Selon le rapport, la combustion de combustibles solides comme le charbon ou la biomasse dans leurs maisons pour la cuisson ou le chauffage a exposé 2,6 milliards de personnes à la pollution de l'air intérieur en 2016. La pollution de l'air intérieur peut également affecter la qualité de l'air dans la zone environnante, cet effet contribuant à un décès par pollution sur quatre en Inde et à près d'un décès par pollution sur cinq en Chine.
 
Bob O'Keefe, vice-président de l'institut qui a mené l’étude, a déclaré que l'écart entre l'air le plus pollué de la planète et l'air le moins pollué était frappant. Alors que les pays développés ont pris des mesures d'assainissement, de nombreux pays en développement ont pris encore plus de retard tout en recherchant la croissance économique. Il a ainsi pointé qu'il y avait maintenant un écart 11 fois plus grand entre les zones les plus polluées et les moins polluées, par rapport à un écart qui était 6 fois plus grand en 1990.
 
Les émissions dues aux transports sont toutefois de plus en plus préoccupantes à mesure que le trafic routier augmente. Le carburant diesel est l'une des principales causes de pollution de l'air dans certains pays riches, dont la France, mais dans les pays pauvres, l'état souvent décrépit de nombreux véhicules signifie que les moteurs à essence peuvent être tout aussi mauvais dans leur rendement, surtout en ce qui concerne les particules fines qui sont responsables de millions de décès par an.
 

Particules fines tueuses

Selon l'Organisation mondiale de la santé, la concentration des particules fines par rapport à la population devrait être limitée à dix microgrammes par mètre cube d'air.

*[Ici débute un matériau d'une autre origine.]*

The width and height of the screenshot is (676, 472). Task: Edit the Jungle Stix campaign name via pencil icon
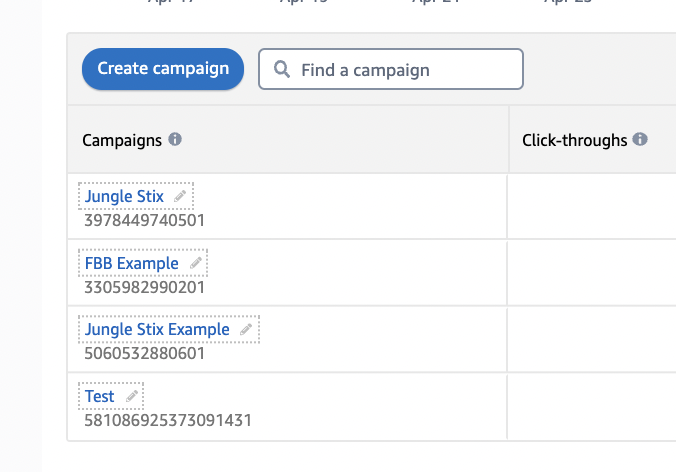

Or elle est de 204 microgrammes par mètre cube d'air au Niger et supérieure à 120 au Cameroun, en Égypte et au Nigeria. Cela fait de l'Afrique du Nord la région du monde la plus exposée, juste devant le Moyen-Orient et l'Asie du Sud.
Au total, la concentration de particules fines dans l'air par rapport à la population globale a augmenté de 10% depuis 2010, mais les écarts de concentration entre les pays ont également progressé. L'Australie, le Canada, l'Estonie, la Finlande, l'Islande, la Nouvelle-Zélande et la Suède font partie des pays les moins touchés, avec une concentration de particules fines inférieure à 8 microgrammes par mètre cube d'air. En France, elle stagne à 12 microgrammes depuis 2005. Selon une étude menée par Santé Publique France en juin 2017, pour la seule année 2016, pas moins de 48 000 décès ont été causés par les particules fines en France, soit 9% de la mortalité nationale.
 
« Alors que les pays développés ont pris des mesures pour assainir l'air, de nombreux pays en développement ont pris du retard en privilégiant la croissance économique », explique Bob O'Keefe au quotidien britannique The Guardian.
 
Ce rapport sur la qualité de l’air est le fruit d’un nombre considérable de données internationales accumulées au fil des ans. Au cours de la dernière décennie, ces informations ont été enrichies de quantité de données provenant des satellites de surveillance. De plus, des études à grande échelle ont révélé un plus grand nombre de risques pour la santé découlant de la respiration de l'air sale, qui tue rarement directement les gens, mais qui contribue maintenant à d'autres causes de décès.